Rewrite the lines of all the records below, swapping "screenshot" for "screen capture" and keeping everything else unchanged. Omit the pictures from your answer.

- Item position entries -
START
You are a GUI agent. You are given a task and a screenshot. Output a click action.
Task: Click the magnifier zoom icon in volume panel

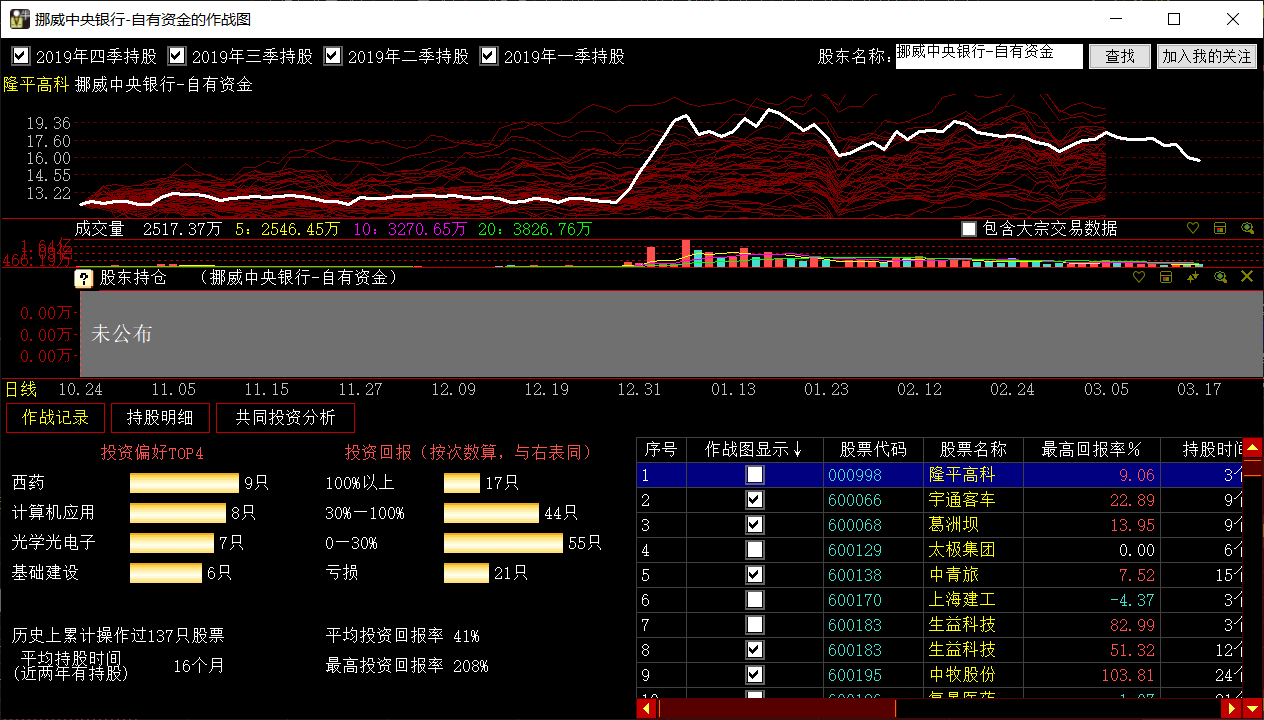tap(1247, 228)
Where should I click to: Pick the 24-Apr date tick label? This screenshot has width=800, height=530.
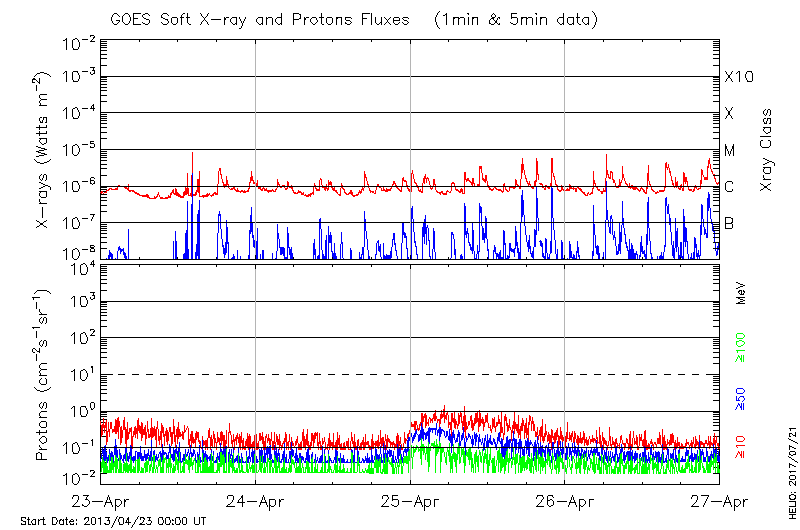(x=256, y=501)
END
- Response to this task -
You are a GUI agent. You are given a task and a screen capture. Output a click action.
Task: Click the magnifier zoom icon in volume panel

tap(1247, 228)
Where should I click to: Pick the 24-Apr date tick label? This screen capture has width=800, height=530.
(x=256, y=501)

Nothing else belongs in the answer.